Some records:
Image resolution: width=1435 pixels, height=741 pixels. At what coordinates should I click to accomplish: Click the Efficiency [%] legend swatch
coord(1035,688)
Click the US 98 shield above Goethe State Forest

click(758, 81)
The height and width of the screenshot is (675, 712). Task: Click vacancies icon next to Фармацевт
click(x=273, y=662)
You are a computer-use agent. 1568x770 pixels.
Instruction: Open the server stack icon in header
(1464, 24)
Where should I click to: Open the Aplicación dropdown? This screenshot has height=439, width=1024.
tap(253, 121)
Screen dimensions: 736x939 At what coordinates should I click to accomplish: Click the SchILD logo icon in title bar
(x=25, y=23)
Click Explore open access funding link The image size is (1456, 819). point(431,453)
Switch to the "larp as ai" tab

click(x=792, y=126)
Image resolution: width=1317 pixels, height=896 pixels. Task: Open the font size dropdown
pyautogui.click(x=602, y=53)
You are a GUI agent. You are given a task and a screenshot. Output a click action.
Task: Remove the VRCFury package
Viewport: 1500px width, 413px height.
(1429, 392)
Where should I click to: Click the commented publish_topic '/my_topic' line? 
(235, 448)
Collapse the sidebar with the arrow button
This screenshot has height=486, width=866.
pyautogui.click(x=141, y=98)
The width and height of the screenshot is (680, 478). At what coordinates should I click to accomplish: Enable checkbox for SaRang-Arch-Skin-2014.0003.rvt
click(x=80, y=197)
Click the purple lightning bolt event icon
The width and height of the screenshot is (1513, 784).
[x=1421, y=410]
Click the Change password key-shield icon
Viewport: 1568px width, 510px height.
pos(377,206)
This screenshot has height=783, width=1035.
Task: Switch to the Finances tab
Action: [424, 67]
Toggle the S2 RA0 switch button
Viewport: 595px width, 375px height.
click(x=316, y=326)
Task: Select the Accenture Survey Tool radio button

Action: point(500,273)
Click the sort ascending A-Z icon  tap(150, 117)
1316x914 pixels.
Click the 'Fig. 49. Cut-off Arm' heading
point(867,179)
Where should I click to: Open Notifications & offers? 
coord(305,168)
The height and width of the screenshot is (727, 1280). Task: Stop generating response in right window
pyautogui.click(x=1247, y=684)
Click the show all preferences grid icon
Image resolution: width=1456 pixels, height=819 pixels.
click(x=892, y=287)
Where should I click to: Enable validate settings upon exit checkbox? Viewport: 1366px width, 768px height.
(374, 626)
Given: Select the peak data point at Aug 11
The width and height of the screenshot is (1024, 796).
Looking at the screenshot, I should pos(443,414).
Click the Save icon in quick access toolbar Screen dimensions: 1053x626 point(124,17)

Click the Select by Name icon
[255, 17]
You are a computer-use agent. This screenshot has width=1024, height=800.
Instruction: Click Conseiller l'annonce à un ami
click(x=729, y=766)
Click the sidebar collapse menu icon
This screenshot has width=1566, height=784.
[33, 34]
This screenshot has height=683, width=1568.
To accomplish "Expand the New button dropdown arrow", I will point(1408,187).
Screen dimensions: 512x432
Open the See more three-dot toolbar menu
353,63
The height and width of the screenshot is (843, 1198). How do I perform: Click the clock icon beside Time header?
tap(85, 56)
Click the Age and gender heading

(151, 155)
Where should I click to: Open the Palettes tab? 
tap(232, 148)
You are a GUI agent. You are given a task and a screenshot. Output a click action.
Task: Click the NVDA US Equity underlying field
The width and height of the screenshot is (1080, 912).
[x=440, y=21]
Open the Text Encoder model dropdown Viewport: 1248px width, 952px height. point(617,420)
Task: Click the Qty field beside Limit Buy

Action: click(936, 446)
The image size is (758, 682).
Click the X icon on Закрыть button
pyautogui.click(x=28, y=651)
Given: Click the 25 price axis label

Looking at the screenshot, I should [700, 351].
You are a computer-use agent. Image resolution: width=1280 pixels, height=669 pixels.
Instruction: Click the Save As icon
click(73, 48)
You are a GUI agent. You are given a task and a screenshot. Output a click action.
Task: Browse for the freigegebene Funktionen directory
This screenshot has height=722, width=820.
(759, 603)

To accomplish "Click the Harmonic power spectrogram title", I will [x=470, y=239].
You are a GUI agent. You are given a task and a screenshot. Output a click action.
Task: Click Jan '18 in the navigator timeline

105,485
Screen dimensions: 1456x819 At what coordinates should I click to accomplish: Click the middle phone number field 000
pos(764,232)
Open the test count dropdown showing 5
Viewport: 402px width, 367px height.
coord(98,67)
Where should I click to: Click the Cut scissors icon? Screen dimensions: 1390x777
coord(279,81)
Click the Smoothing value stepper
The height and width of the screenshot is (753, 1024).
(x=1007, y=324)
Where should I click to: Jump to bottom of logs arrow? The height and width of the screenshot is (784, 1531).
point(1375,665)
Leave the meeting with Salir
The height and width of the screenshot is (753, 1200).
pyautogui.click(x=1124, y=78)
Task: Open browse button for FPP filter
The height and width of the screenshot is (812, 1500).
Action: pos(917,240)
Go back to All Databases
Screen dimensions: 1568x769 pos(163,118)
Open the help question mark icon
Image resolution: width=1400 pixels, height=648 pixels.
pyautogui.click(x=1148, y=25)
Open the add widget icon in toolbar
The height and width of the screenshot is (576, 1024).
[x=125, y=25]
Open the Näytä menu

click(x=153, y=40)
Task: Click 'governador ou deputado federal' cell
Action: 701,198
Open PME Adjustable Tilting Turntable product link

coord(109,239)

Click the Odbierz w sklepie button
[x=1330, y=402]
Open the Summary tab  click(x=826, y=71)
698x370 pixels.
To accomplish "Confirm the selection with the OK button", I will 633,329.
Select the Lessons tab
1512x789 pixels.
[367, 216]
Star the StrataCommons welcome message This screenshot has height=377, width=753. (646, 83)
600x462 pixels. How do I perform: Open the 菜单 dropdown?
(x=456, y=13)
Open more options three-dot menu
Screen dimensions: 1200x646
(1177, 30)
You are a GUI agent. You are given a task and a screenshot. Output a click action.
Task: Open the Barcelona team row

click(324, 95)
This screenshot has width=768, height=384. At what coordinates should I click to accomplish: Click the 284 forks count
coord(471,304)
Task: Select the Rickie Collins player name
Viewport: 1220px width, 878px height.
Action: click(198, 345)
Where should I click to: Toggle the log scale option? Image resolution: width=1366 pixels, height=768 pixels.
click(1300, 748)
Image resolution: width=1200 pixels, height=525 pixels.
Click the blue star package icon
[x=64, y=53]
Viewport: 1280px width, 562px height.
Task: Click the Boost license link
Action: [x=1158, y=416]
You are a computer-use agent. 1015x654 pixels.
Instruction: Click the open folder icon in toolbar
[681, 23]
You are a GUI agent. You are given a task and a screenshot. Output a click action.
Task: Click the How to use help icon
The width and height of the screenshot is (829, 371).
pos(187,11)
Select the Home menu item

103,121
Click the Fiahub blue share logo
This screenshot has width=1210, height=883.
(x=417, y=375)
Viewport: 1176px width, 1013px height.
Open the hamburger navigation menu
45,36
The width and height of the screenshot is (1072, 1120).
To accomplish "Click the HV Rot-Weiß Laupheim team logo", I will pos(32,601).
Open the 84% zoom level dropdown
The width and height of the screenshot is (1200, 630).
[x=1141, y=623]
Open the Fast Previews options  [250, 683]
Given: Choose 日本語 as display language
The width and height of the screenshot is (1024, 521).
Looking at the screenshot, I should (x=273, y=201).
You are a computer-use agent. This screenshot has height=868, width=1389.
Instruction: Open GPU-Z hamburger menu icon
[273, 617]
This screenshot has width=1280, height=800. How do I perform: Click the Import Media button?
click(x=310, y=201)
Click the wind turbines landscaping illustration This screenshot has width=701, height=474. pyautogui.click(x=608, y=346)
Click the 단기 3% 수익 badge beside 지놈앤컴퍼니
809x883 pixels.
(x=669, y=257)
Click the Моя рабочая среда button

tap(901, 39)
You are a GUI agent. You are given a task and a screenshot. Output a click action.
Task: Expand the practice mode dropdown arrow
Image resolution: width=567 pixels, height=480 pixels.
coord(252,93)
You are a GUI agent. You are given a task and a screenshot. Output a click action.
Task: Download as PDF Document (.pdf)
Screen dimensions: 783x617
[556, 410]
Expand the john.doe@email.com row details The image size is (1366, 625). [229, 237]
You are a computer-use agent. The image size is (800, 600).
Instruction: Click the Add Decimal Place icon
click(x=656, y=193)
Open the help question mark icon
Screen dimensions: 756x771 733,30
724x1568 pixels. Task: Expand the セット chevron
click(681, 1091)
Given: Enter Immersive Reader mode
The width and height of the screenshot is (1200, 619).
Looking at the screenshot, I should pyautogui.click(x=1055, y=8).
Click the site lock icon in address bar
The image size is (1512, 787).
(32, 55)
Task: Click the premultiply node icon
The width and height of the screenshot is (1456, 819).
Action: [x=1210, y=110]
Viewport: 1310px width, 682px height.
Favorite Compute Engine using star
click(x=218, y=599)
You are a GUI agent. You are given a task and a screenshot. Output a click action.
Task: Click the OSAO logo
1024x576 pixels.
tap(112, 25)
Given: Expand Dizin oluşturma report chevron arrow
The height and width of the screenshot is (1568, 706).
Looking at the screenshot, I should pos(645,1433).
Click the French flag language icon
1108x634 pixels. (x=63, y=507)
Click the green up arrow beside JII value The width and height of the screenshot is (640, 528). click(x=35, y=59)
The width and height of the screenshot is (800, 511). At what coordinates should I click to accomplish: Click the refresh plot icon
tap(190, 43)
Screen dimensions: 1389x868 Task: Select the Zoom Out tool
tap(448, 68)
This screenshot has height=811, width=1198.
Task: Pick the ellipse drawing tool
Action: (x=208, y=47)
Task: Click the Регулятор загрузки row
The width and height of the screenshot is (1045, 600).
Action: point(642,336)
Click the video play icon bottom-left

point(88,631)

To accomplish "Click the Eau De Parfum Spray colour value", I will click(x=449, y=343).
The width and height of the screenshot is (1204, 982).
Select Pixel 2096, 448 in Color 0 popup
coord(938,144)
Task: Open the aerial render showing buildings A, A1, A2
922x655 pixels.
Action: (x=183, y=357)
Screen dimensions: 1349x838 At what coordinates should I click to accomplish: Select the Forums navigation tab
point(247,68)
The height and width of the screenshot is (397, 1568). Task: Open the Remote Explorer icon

PROMPT:
Copy the rows word for word, from the first row through the line containing "tap(253, 121)".

RESPONSE:
Image resolution: width=1435 pixels, height=741 pixels. At what coordinates should I click to accomplish: Click the Efficiency [%] legend swatch
coord(1035,688)
Click the US 98 shield above Goethe State Forest

click(758, 81)
The height and width of the screenshot is (675, 712). Task: Click vacancies icon next to Фармацевт
click(x=273, y=662)
You are a computer-use agent. 1568x770 pixels.
Instruction: Open the server stack icon in header
(1464, 24)
Where should I click to: Open the Aplicación dropdown? This screenshot has height=439, width=1024.
tap(253, 121)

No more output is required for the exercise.